» **SOURCE TEXT**
Out of the two serials that made their wonderful, miraculous return to us in 2013, it’s The Web of Fear that felt more representational of what Doctor Who was about.
That’s no slight on The Enemy of the World. It’s very much trying to break with tradition and give us Doctor Who at its least formulaic – the show still has these bouts of experimentation and they’re always welcome, despite occasionally missing the mark (I’m looking at you, Sleep No More) – and boasts a commanding duel performance by Patrick Troughton.
While those boundary-pushing serials make good on the promise that you can drop the Doctor into any genre and still have the show retain it’s unique sensibilities, it’s serials like The Web of Fear that are truly representational of their age. This translates to lots of lovely scenes of the Doctor and a band of survivors – each with their own entirely believable responses to the horror awaiting – fighting an ever creeping menace in a wonderfully evocative location. Sure, it maybe superficial and given the characteristic abrupt ending, perhaps promising a little more than it delivers but these are the stories that shaped Doctor Who’s standing as the best delivery system for straight-forward sci-fi/horror thrills.
A lot of The Web of Fear’s legacy of handed down pop culture memories still retain their power in large part thanks to Terrance Dicks’ wonderful novelisation.
It’s easy to overlook just how strange this story is; it’s a kind of surrealistic nightmare assembled from fragments of our collective heritage: The impenetrable darkness of the London Underground, the choking, ever-creeping web engulfing even the stoutest of soldiers, an unseen omnipotent force bending men’s will with glee; then there’s the entirely unnatural infestation of robotic Himalayan Yeti – who’s piercing eyes and hulking frames occupy the shadows like the rats of the Northern Line.
Judged separately from its place as a strange cultural landmark – a lot of the contemporary reviews of the returned serial tended to view the triumphant return of this artefact in much the same way we deal with older sci-fi movies, what scared us then isn’t necessarily what scares us now, and The Web of Fear always felt like a strange example to make of this trend, being as it’s confounding, unique mix of monster, location, and tone are entirely idiosyncratic – Dicks’ adaptation of Meryvn Haisman and Henry Lincoln’s teleplay is a master class of kinetic, horrifying brevity.

» **EXERCISE A**
Rewrite the part of the passage on The Web of Fear starting at "A lot of The Web" and ending at "the Northern Line.", with "nightmare" replaced by "dream".

» **EXERCISE MATERIAL**
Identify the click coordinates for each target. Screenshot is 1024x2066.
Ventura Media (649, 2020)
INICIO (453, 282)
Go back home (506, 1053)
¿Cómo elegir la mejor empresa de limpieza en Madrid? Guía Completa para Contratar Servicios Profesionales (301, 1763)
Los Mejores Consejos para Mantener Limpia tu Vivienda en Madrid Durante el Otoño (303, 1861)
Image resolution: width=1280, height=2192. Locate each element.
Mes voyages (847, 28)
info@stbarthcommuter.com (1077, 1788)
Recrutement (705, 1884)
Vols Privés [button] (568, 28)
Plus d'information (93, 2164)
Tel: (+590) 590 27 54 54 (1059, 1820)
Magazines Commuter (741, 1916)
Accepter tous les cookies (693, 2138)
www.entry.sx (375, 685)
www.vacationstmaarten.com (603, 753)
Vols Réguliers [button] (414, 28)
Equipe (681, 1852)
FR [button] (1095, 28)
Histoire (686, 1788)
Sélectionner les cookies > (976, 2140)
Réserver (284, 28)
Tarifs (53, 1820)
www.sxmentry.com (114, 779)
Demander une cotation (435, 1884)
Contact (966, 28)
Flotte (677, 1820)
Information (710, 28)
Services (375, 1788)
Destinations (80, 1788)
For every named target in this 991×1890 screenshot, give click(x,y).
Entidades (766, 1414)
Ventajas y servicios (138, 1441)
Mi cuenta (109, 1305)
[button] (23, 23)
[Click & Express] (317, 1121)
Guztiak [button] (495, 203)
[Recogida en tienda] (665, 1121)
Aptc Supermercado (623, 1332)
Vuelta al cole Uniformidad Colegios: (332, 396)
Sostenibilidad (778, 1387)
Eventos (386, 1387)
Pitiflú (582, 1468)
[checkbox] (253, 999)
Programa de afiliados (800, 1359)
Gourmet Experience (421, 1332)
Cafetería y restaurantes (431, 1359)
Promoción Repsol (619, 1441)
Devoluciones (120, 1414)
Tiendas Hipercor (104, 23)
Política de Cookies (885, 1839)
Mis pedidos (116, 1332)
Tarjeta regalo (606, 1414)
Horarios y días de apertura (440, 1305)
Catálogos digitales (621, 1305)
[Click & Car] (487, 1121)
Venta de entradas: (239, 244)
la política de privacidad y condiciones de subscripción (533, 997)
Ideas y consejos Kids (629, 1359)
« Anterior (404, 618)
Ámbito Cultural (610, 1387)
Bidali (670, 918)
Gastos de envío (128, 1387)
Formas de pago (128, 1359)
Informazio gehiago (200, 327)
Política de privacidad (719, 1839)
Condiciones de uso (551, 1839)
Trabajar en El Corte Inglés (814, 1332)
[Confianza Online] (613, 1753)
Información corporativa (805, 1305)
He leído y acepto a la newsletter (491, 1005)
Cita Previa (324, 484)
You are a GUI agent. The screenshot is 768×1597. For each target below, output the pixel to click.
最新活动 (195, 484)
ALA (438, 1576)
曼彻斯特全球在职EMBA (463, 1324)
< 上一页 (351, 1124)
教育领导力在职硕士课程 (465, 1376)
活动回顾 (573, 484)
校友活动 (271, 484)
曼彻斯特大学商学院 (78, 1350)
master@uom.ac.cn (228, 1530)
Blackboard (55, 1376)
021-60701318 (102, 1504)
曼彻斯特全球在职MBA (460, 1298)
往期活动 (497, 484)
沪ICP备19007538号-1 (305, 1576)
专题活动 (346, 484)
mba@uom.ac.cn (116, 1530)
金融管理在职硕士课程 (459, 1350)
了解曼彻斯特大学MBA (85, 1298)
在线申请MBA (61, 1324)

» **EXERCISE B**
Give the lines of the entries as a numbered list, starting at the line that contains "For every named" and ending at the line that contains "Condiciones de uso (551, 1839)". Include both of those lines and leave out any blank lines.

» **FINAL ANSWER A**
A lot of The Web of Fear’s legacy of handed down pop culture memories still retain their power in large part thanks to Terrance Dicks’ wonderful novelisation.
It’s easy to overlook just how strange this story is; it’s a kind of surrealistic dream assembled from fragments of our collective heritage: The impenetrable darkness of the London Underground, the choking, ever-creeping web engulfing even the stoutest of soldiers, an unseen omnipotent force bending men’s will with glee; then there’s the entirely unnatural infestation of robotic Himalayan Yeti – who’s piercing eyes and hulking frames occupy the shadows like the rats of the Northern Line.

» **FINAL ANSWER B**
1. For every named target in this 991×1890 screenshot, give click(x,y).
2. Entidades (766, 1414)
3. Ventajas y servicios (138, 1441)
4. Mi cuenta (109, 1305)
5. [button] (23, 23)
6. [Click & Express] (317, 1121)
7. Guztiak [button] (495, 203)
8. [Recogida en tienda] (665, 1121)
9. Aptc Supermercado (623, 1332)
10. Vuelta al cole Uniformidad Colegios: (332, 396)
11. Sostenibilidad (778, 1387)
12. Eventos (386, 1387)
13. Pitiflú (582, 1468)
14. [checkbox] (253, 999)
15. Programa de afiliados (800, 1359)
16. Gourmet Experience (421, 1332)
17. Cafetería y restaurantes (431, 1359)
18. Promoción Repsol (619, 1441)
19. Devoluciones (120, 1414)
20. Tiendas Hipercor (104, 23)
21. Política de Cookies (885, 1839)
22. Mis pedidos (116, 1332)
23. Tarjeta regalo (606, 1414)
24. Horarios y días de apertura (440, 1305)
25. Catálogos digitales (621, 1305)
26. [Click & Car] (487, 1121)
27. Venta de entradas: (239, 244)
28. la política de privacidad y condiciones de subscripción (533, 997)
29. Ideas y consejos Kids (629, 1359)
30. « Anterior (404, 618)
31. Ámbito Cultural (610, 1387)
32. Bidali (670, 918)
33. Gastos de envío (128, 1387)
34. Formas de pago (128, 1359)
35. Informazio gehiago (200, 327)
36. Política de privacidad (719, 1839)
37. Condiciones de uso (551, 1839)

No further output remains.